[Excerpts from a dataset]
>>>

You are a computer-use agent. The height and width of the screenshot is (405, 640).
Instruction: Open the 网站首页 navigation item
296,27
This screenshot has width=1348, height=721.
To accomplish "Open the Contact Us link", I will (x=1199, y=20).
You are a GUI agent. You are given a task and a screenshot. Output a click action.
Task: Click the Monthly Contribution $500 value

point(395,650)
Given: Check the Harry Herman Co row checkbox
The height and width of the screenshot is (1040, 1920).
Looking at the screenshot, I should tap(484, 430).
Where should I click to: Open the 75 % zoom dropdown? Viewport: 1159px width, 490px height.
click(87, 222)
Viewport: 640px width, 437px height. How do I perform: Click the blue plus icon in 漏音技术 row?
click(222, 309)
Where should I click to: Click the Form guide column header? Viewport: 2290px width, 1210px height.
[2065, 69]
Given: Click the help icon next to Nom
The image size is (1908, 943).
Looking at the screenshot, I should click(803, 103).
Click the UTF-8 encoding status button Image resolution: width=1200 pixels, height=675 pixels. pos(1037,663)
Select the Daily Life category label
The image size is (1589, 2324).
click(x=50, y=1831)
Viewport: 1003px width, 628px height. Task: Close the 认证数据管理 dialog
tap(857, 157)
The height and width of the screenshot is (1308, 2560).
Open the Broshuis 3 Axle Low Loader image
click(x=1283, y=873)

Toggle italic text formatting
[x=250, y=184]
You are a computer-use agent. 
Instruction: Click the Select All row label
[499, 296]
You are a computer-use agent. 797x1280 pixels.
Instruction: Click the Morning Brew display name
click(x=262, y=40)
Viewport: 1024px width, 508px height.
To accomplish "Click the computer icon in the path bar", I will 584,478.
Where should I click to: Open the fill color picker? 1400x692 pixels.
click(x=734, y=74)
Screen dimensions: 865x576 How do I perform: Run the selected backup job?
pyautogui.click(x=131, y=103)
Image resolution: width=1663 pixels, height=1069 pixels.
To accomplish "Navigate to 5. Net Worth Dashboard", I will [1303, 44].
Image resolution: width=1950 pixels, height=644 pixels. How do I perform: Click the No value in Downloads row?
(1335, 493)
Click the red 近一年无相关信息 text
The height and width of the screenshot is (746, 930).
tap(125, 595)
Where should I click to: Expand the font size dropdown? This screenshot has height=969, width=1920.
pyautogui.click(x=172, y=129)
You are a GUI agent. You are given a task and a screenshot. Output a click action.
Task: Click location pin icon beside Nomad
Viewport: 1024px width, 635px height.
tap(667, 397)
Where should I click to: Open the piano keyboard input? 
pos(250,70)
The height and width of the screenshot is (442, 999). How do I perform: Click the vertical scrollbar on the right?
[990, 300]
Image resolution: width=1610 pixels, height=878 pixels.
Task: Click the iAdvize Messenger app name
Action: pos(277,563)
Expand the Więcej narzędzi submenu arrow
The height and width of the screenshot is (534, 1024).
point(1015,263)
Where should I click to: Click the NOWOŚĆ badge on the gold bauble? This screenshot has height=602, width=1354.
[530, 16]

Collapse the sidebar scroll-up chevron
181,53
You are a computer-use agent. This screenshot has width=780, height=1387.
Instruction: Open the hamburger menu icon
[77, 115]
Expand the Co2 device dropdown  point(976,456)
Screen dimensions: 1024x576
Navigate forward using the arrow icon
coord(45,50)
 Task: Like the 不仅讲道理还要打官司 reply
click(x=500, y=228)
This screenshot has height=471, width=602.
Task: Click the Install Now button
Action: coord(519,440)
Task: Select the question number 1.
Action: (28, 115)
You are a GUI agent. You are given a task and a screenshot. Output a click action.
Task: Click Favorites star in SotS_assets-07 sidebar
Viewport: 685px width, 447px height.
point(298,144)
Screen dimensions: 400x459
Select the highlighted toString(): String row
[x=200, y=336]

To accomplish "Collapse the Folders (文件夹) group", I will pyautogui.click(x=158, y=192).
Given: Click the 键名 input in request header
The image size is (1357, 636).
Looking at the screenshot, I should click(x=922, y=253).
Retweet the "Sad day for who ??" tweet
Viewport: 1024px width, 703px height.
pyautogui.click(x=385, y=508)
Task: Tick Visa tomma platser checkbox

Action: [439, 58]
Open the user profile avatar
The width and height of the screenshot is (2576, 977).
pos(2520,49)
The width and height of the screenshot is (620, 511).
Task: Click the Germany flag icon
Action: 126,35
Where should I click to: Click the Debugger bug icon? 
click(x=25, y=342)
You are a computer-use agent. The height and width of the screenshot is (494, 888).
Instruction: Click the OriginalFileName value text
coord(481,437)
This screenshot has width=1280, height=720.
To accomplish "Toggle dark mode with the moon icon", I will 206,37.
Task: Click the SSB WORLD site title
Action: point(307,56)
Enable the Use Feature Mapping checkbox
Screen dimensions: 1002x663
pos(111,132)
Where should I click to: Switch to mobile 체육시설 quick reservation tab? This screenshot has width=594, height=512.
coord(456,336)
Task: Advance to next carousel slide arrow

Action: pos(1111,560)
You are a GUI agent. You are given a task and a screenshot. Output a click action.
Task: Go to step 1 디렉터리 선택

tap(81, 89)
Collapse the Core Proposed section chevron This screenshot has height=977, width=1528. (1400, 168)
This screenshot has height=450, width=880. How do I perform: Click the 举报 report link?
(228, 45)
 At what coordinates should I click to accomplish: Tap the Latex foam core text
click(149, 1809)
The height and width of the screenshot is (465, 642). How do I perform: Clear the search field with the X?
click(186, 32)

<<<

Brief – Write every record above out again exactly as it stands.

Your response –
You are a computer-use agent. The height and width of the screenshot is (405, 640).
Instruction: Open the 网站首页 navigation item
296,27
This screenshot has width=1348, height=721.
To accomplish "Open the Contact Us link", I will (x=1199, y=20).
You are a GUI agent. You are given a task and a screenshot. Output a click action.
Task: Click the Monthly Contribution $500 value

point(395,650)
Given: Check the Harry Herman Co row checkbox
The height and width of the screenshot is (1040, 1920).
Looking at the screenshot, I should tap(484, 430).
Where should I click to: Open the 75 % zoom dropdown? Viewport: 1159px width, 490px height.
click(87, 222)
Viewport: 640px width, 437px height. How do I perform: Click the blue plus icon in 漏音技术 row?
click(222, 309)
Where should I click to: Click the Form guide column header? Viewport: 2290px width, 1210px height.
[2065, 69]
Given: Click the help icon next to Nom
The image size is (1908, 943).
Looking at the screenshot, I should click(803, 103).
Click the UTF-8 encoding status button Image resolution: width=1200 pixels, height=675 pixels. pos(1037,663)
Select the Daily Life category label
The image size is (1589, 2324).
click(x=50, y=1831)
Viewport: 1003px width, 628px height. Task: Close the 认证数据管理 dialog
tap(857, 157)
The height and width of the screenshot is (1308, 2560).
Open the Broshuis 3 Axle Low Loader image
click(x=1283, y=873)

Toggle italic text formatting
[x=250, y=184]
You are a computer-use agent. 
Instruction: Click the Select All row label
[499, 296]
You are a computer-use agent. 797x1280 pixels.
Instruction: Click the Morning Brew display name
click(x=262, y=40)
Viewport: 1024px width, 508px height.
To accomplish "Click the computer icon in the path bar", I will 584,478.
Where should I click to: Open the fill color picker? 1400x692 pixels.
click(x=734, y=74)
Screen dimensions: 865x576 How do I perform: Run the selected backup job?
pyautogui.click(x=131, y=103)
Image resolution: width=1663 pixels, height=1069 pixels.
To accomplish "Navigate to 5. Net Worth Dashboard", I will [1303, 44].
Image resolution: width=1950 pixels, height=644 pixels. How do I perform: Click the No value in Downloads row?
(1335, 493)
Click the red 近一年无相关信息 text
The height and width of the screenshot is (746, 930).
tap(125, 595)
Where should I click to: Expand the font size dropdown? This screenshot has height=969, width=1920.
pyautogui.click(x=172, y=129)
You are a GUI agent. You are given a task and a screenshot. Output a click action.
Task: Click location pin icon beside Nomad
Viewport: 1024px width, 635px height.
tap(667, 397)
Where should I click to: Open the piano keyboard input? 
pos(250,70)
The height and width of the screenshot is (442, 999). How do I perform: Click the vertical scrollbar on the right?
[990, 300]
Image resolution: width=1610 pixels, height=878 pixels.
Task: Click the iAdvize Messenger app name
Action: pos(277,563)
Expand the Więcej narzędzi submenu arrow
The height and width of the screenshot is (534, 1024).
point(1015,263)
Where should I click to: Click the NOWOŚĆ badge on the gold bauble? This screenshot has height=602, width=1354.
[530, 16]

Collapse the sidebar scroll-up chevron
181,53
You are a computer-use agent. This screenshot has width=780, height=1387.
Instruction: Open the hamburger menu icon
[77, 115]
Expand the Co2 device dropdown  point(976,456)
Screen dimensions: 1024x576
Navigate forward using the arrow icon
coord(45,50)
 Task: Like the 不仅讲道理还要打官司 reply
click(x=500, y=228)
This screenshot has height=471, width=602.
Task: Click the Install Now button
Action: coord(519,440)
Task: Select the question number 1.
Action: (28, 115)
You are a GUI agent. You are given a task and a screenshot. Output a click action.
Task: Click Favorites star in SotS_assets-07 sidebar
Viewport: 685px width, 447px height.
point(298,144)
Screen dimensions: 400x459
Select the highlighted toString(): String row
[x=200, y=336]

To accomplish "Collapse the Folders (文件夹) group", I will pyautogui.click(x=158, y=192).
Given: Click the 键名 input in request header
The image size is (1357, 636).
Looking at the screenshot, I should click(x=922, y=253).
Retweet the "Sad day for who ??" tweet
Viewport: 1024px width, 703px height.
pyautogui.click(x=385, y=508)
Task: Tick Visa tomma platser checkbox

Action: [439, 58]
Open the user profile avatar
The width and height of the screenshot is (2576, 977).
pos(2520,49)
The width and height of the screenshot is (620, 511).
Task: Click the Germany flag icon
Action: 126,35
Where should I click to: Click the Debugger bug icon? 
click(x=25, y=342)
You are a computer-use agent. The height and width of the screenshot is (494, 888).
Instruction: Click the OriginalFileName value text
coord(481,437)
This screenshot has width=1280, height=720.
To accomplish "Toggle dark mode with the moon icon", I will 206,37.
Task: Click the SSB WORLD site title
Action: point(307,56)
Enable the Use Feature Mapping checkbox
Screen dimensions: 1002x663
pos(111,132)
Where should I click to: Switch to mobile 체육시설 quick reservation tab? This screenshot has width=594, height=512.
coord(456,336)
Task: Advance to next carousel slide arrow

Action: pos(1111,560)
You are a GUI agent. You are given a task and a screenshot. Output a click action.
Task: Go to step 1 디렉터리 선택

tap(81, 89)
Collapse the Core Proposed section chevron This screenshot has height=977, width=1528. (1400, 168)
This screenshot has height=450, width=880. How do I perform: Click the 举报 report link?
(228, 45)
 At what coordinates should I click to accomplish: Tap the Latex foam core text
click(149, 1809)
The height and width of the screenshot is (465, 642). How do I perform: Clear the search field with the X?
click(186, 32)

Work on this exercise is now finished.